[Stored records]
=== Begin Enclosure ===

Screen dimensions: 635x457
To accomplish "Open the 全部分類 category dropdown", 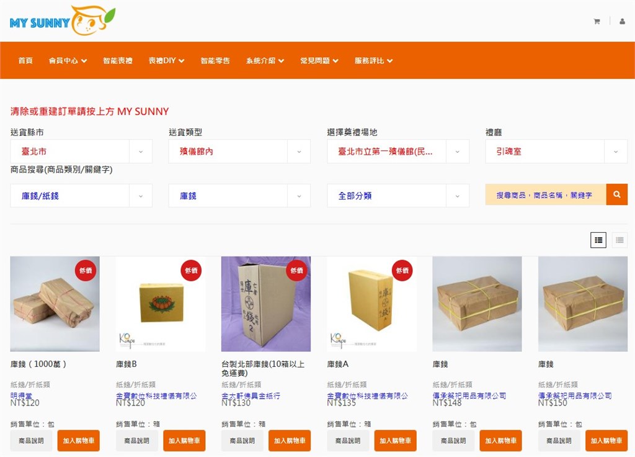I will pyautogui.click(x=398, y=196).
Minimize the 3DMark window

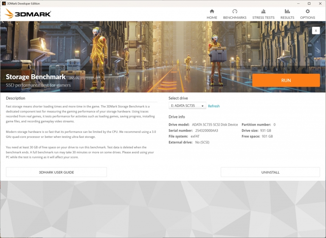[x=287, y=3]

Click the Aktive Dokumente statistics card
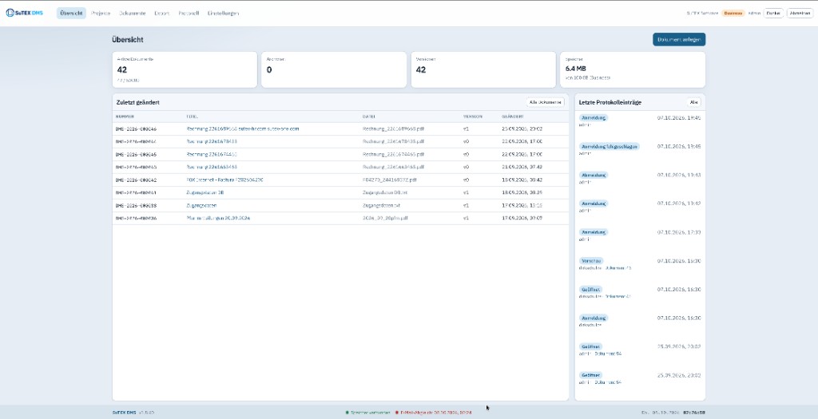pyautogui.click(x=185, y=69)
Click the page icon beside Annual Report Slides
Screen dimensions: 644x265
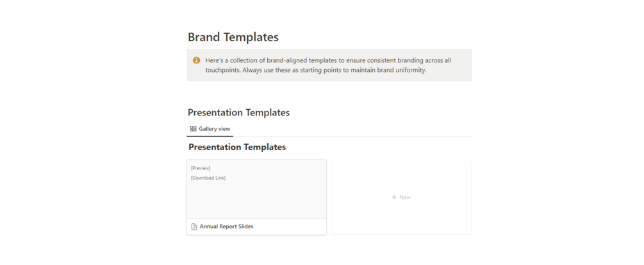[x=194, y=227]
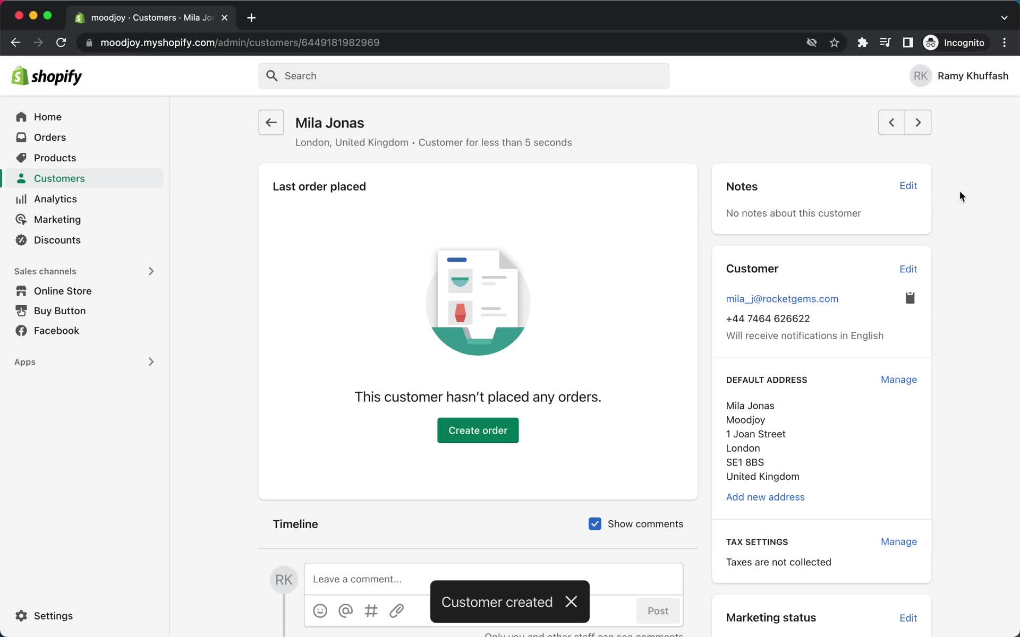Expand the Sales channels section

point(151,271)
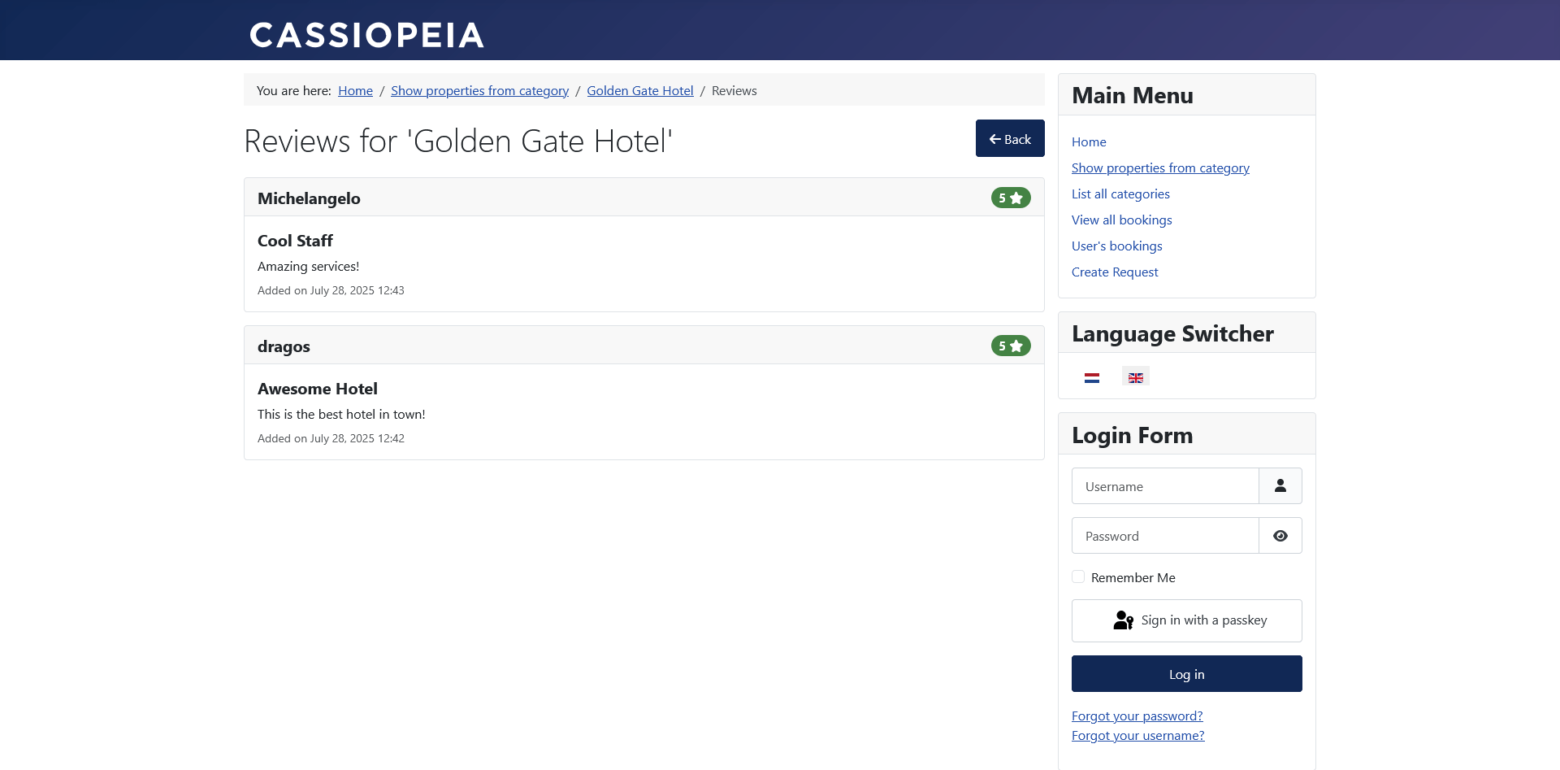Click the user icon beside Username field

coord(1281,486)
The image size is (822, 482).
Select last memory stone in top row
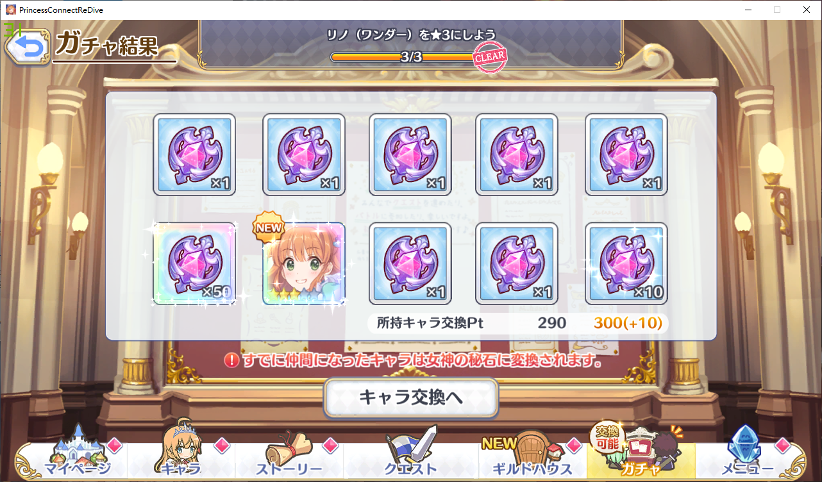[x=626, y=154]
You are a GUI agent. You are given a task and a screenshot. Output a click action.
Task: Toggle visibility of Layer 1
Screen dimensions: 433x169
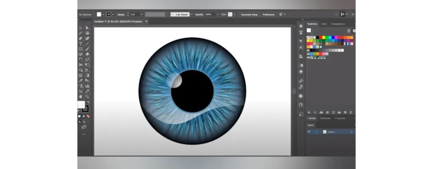309,132
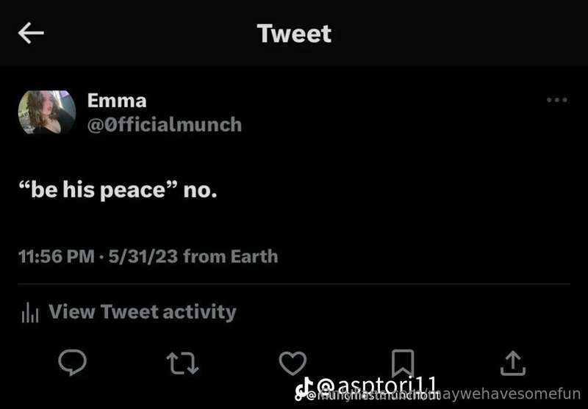Select the tweet text "be his peace" no.
This screenshot has height=409, width=588.
pyautogui.click(x=118, y=190)
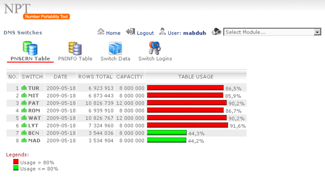Image resolution: width=325 pixels, height=185 pixels.
Task: Click the green chart icon for LYT
Action: coord(24,125)
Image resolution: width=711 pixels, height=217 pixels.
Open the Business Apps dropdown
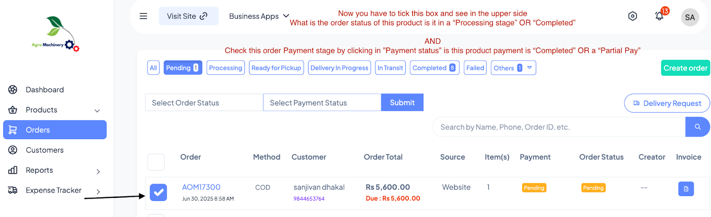tap(259, 16)
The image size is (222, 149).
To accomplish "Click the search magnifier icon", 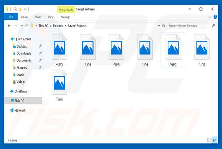I will click(x=213, y=26).
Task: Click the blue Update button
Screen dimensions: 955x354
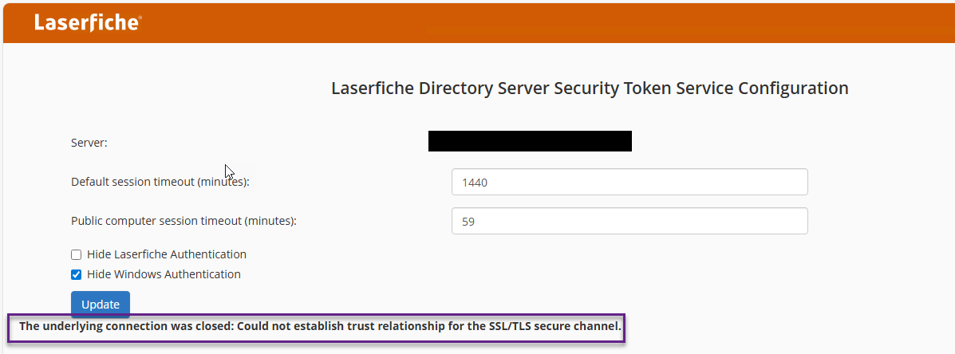Action: (101, 304)
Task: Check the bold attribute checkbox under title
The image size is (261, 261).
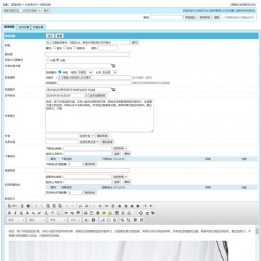Action: 55,48
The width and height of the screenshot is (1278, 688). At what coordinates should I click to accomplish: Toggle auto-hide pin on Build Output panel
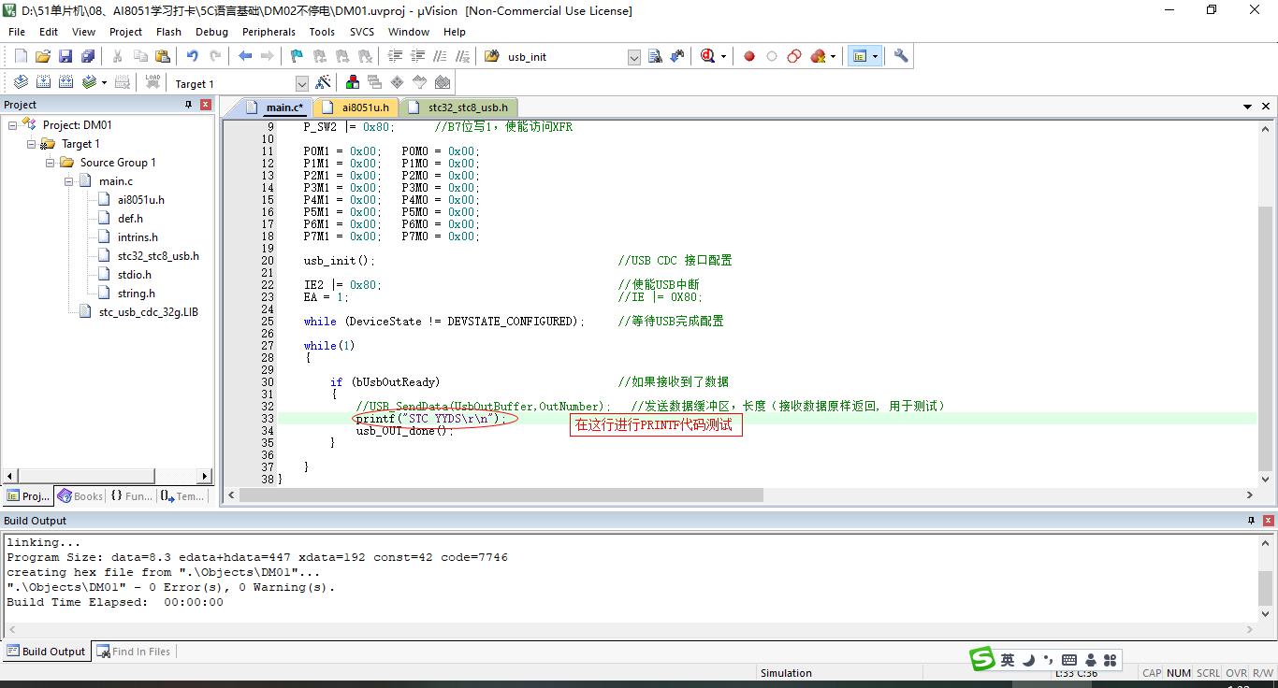point(1251,521)
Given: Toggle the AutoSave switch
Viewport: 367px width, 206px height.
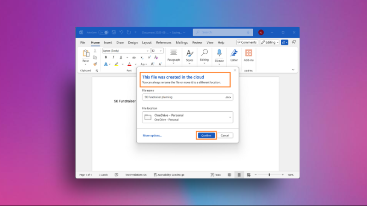Looking at the screenshot, I should (x=103, y=32).
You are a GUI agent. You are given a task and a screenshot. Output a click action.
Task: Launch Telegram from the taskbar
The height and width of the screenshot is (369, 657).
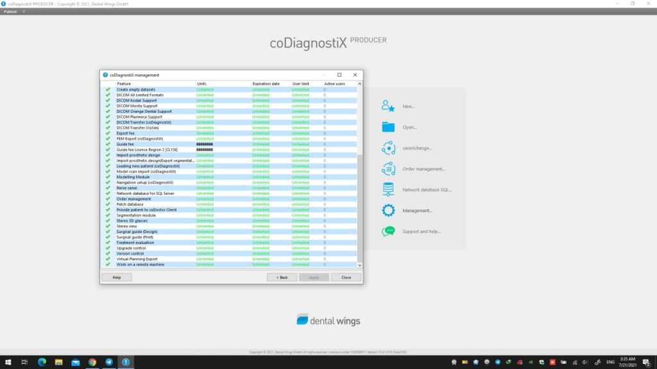(109, 362)
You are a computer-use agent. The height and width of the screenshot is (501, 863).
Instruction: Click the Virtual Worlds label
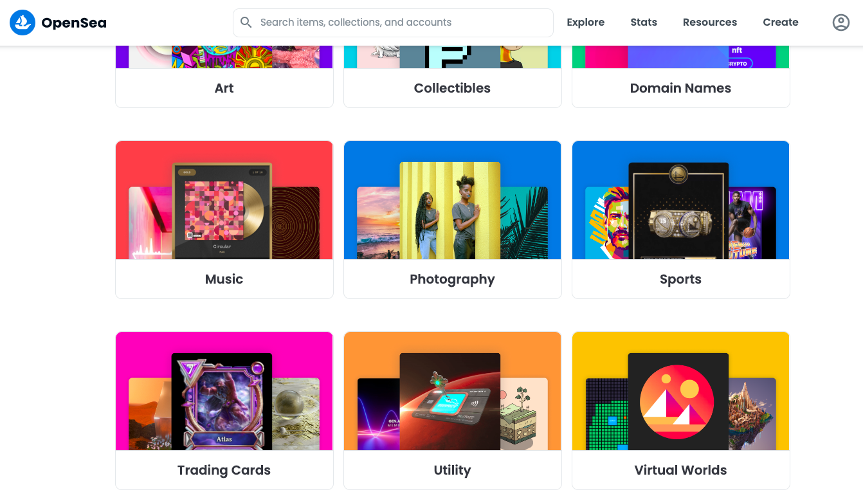(x=681, y=470)
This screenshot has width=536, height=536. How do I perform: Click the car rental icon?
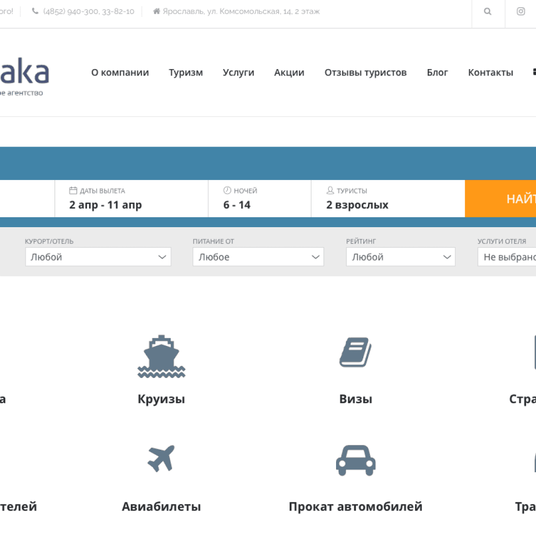355,460
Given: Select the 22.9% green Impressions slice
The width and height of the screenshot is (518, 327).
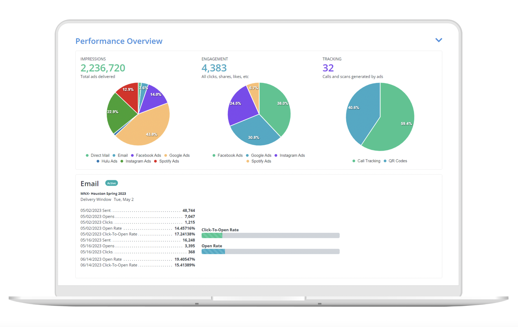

=== End Enclosure ===

▶ _Problem description_:
Starting at the line that holds "Given: Select the", print each line through the last one of the entries above, exactly and with both ends included; no pictures.

▶ _Answer space_:
Given: Select the 22.9% green Impressions slice
The width and height of the screenshot is (518, 327).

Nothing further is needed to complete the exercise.